Bridgeport Mayor Joseph P. Ganim took a tentative step Friday toward a possible campaign for governor in 2018, asking the State Elections Enforcement Commission to clear him for the state’s public financing program, despite his corruption conviction.
“Today I am asking the State Elections Enforcement Commission for a declaratory ruling stating that I be allowed to participate in the Citizens’ Election Program should I seek statewide elected office,” Ganim said. “I want to be clear that I have not decided to seek statewide office, but it is something I am considering. If I do seek statewide office, I am absolutely committed to transparency and clean elections, and I would want to participate in the program.”
Ganim, who was forced from office by his conviction in 2003, is testing whether a revision to the public financing program in 2013 that bars felons applies to candidates with convictions prior to passage. If formally denied by the State Elections Enforcement Program, Ganim could sue in Superior Court.
“Simply put, I am looking for the same equal opportunity, should I decide to seek state elected office, to participate in the clean and fair public financing system that has transformed Connecticut’s elections for the better,” Ganim said. “If I should run for such an office, I am requesting the honor and privilege of being among those who can say they came to office free of special interest money.”
Ganim’s interest in a potential run for statewide office is no secret. He marked the first anniversary of his mayoral comeback with a coming-out party of sorts: a fundraiser that drew Lt. Gov. Nancy Wyman, Attorney General George Jepsen, Comptroller Kevin Lembo and Democratic State Chairman Nick Balletto.
Their attendance was less a tribute to Ganim than to Bridgeport’s important role in Democratic politics: The city trails only New Haven in the number of votes produced for Democratic candidates. Barack Obama carried the city five years ago, 32,135 to 5,168 for Mitt Romney. Gov. Dannel P. Malloy carried the city three years ago in his re-election, 16,863 to 4,623 for Republican Tom Foley.
Malloy, a Democrat, is not expected to seek a third term for governor, though he has made no announcement.
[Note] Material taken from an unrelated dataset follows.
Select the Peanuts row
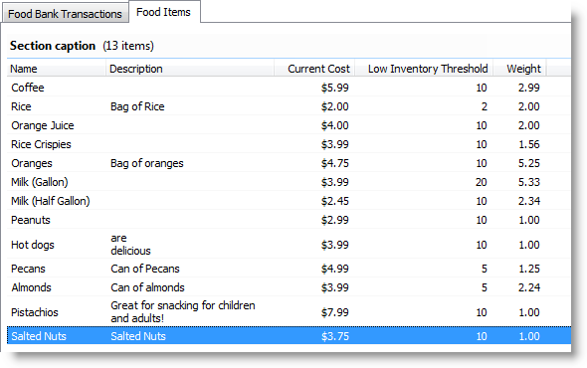This screenshot has width=587, height=368. coord(289,220)
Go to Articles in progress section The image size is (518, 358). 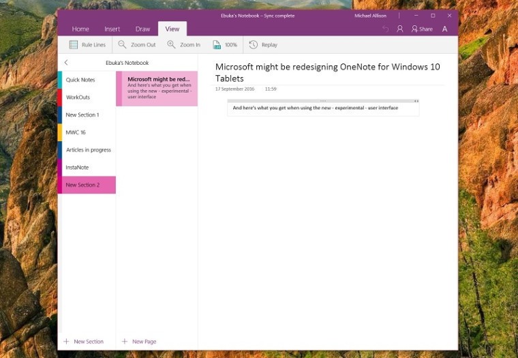coord(89,150)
In the first round of any Democratic contest — the convention endorsement — the backing of the city organization in New Haven or Bridgeport is an advantage. Whether the party as a whole is willing to look past Ganim’s conviction is untested.
Ganim got through his first budget crisis last spring, closing a $20 million deficit with the help of some one-time revenues, including $6 million from the sale of city land. He was a Hillary Clinton delegate to the Democratic National Convention in Philadelphia, where he addressed the state delegation and was introduced by U.S. Rep. John B. Larson as the “comeback kid.”
Later in the summer, Malloy made a high-profile visit to the city, sitting with the mayor to address the state’s efforts to help Ganim’s police department quell a spate of shootings.
Left unsaid is that, as a sitting mayor, Ganim would have some fundraising clout should he be denied public financing: He could solicit people who do business with the city, which would be awkward for a mayor who did time for shaking down city contractors for about $500,000.
Ganim, 57, a disbarred lawyer, completed his unlikely comeback 24 years after winning his first term in city hall in 1991 and five years after ending a seven-year stay in federal prison in 2010. He defeated Mayor Bill Finch in a Democratic primary, then won the November election by a 2-1 margin.
He has been a frequent visitor to the Capitol since his election.
Ganim would prefer public financing if he runs statewide. The Citizens Election Program, a reform created in 2005 after the corruption conviction of Gov. John G. Rowland, provides more than $6 million for a gubernatorial general election campaign. Ganim said the ban on felons makes no sense.
“As I read it, this statute potentially creates an illogical system whereby, although I am currently the mayor of Connecticut’s largest city, and can run for and be elected to the highest offices in state government, this law appears to preclude me from participation in Connecticut’s clean election law program. This law, if so applied, could have the effect of distorting the democratic process.”